Associer aussi les paramédicaux

Même si le président de la CME peut se retrouver en porte-à-faux par rapport à la direction, « les communautés médicales sont très attachées à avoir un représentant élu », souligne encore le Pr Salomon porte-parole des médecins de l'AP-HP. La conférence des PCME de CHU a fait savoir qu'une « énième réforme ne paraît pas nécessaire dans l’immédiat, si ce n’est pour mieux associer les paramédicaux aux décisions ».

Le sentiment est plus nuancé du côté des centres hospitaliers (CH). « La problématique y est un peu différente, explique le Dr Thierry Godeau, président de la conférence de CME de ces derniers. Il y a encore de trop nombreux établissements où les chartes de gouvernance prévues en 2021 n'ont pas été signées ou les délégations de gestion ne se font pas vraiment ». Mais comme son confrère parisien, le médecin de La Rochelle estime que la mission de patron de CME exige d'abord des moyens. « Si vous n'avez pas le temps dédié pour analyser les dossiers, votre avis relève plus du feeling qu'autre chose », juge-t-il. Pour autant, les représentants des praticiens de CH voudraient aller plus loin. « Nous sommes partants pour que le président de CME ait davantage de responsabilité et de comptes à rendre, avance-t-il. Le problème est que les médecins sont encore trop peu formés au management et au pilotage médico-économique, cela reste un point de faiblesse ».

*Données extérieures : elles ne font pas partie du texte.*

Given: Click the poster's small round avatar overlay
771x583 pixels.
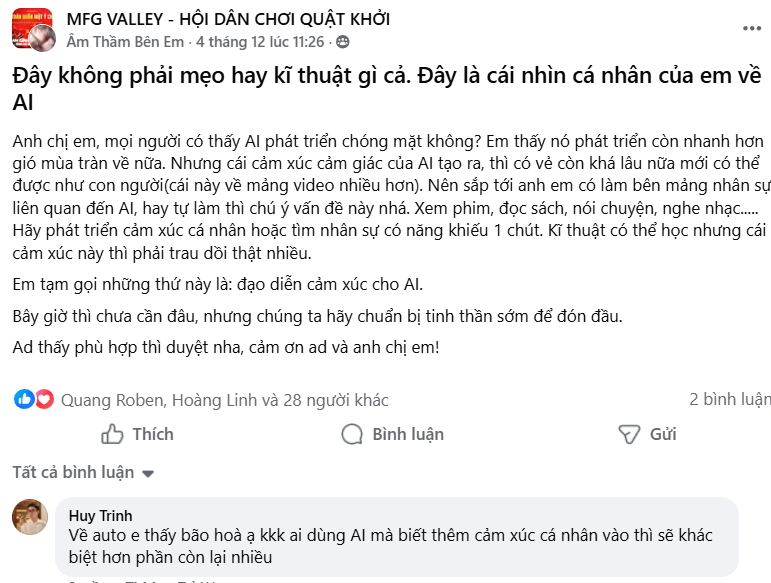Looking at the screenshot, I should (x=42, y=39).
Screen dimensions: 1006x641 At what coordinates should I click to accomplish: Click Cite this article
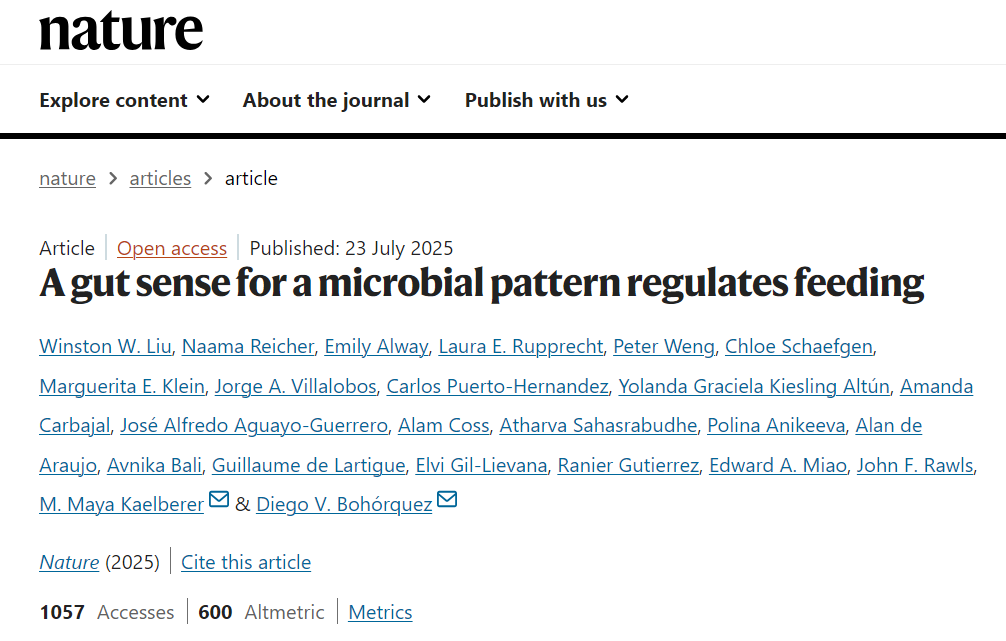coord(246,562)
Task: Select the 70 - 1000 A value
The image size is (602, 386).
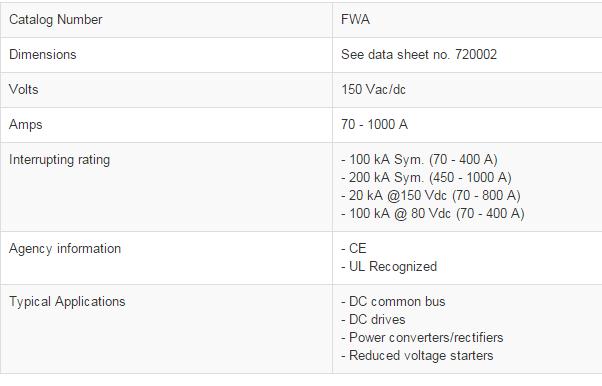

Du côté des directeurs, on estime que l'attelage de direction dans sa forme actuelle fonctionne plutôt bien. « Nous prônons depuis toujours la coconstruction avec les médecins et le binôme est fondamental, confirme Vincent Prévoteau, président de l'association des directeurs d'hôpital (ADH). Nous ne construisons pas des projets dans nos bureaux derrière nos tableaux Excel. Et la force des présidents de CME, c'est à la fois leur lien avec la communauté médicale et le fait qu'ils soient des cliniciens ». À vrai dire, personne ne semble aujourd'hui souhaiter, à l'hôpital public, la multiplication de postes de directeurs médicaux, coupés de la clinique et non élus par leur communauté. 

Le modèle des CLCC

Comment les choses se passent-elles ailleurs ? Dans le privé non lucratif, les conseils d'administration ont toute latitude pour nommer les profils de leurs choix à la tête des établissements. Pour autant, les médecins ne sont pas légion. Sauf dans les centres de lutte contre le cancer (CLCC) dont l'une des particularités historiques est d'être dirigés par un PU-PH, un mode de gouvernance qui aurait, paraît-il, inspiré le chef de l'État. Les praticiens doivent y faire acte de candidature auprès de leur CME qui classe les postulants et transmet son avis au CA. In fine les nominations sont signées par le ministre de la Santé, sur proposition de la fédération des CLCC (Unicancer).

Le directeur général médecin – formé au management de haut niveau – recrute ensuite son adjoint administratif et lui délègue des directions fonctionnelles. Le DG garde, lui, la main sur la politique scientifique et stratégique. « C'est un binôme qui fonctionne très bien car les deux parties se sont choisies et les rôles sont bien définis, assure Sophie Beaupère, déléguée générale d'Unicancer. L'autre atout est que le DG est considéré comme légitime par ses pairs et très écouté par la communauté médicale ».

Le modèle est-il transposable à l'hôpital public ? Rien n'est moins évident : les CLCC sont généralement des établissements de taille intermédiaire entre le CHU et le CH et, surtout, ils sont tournés sur la prise en charge d'une seule pathologie pour laquelle la prise en charge pluridisciplinaire est devenu une évidence. La lourdeur de la tâche de direction peut aussi rebuter nombre de praticiens. Unicancer cherche d'ailleurs aujourd'hui à former un vivier de futurs directeurs parmi les médecins pour diversifier les profils. Sur les 18 centres, un seul est aujourd'hui dirigé par une femme.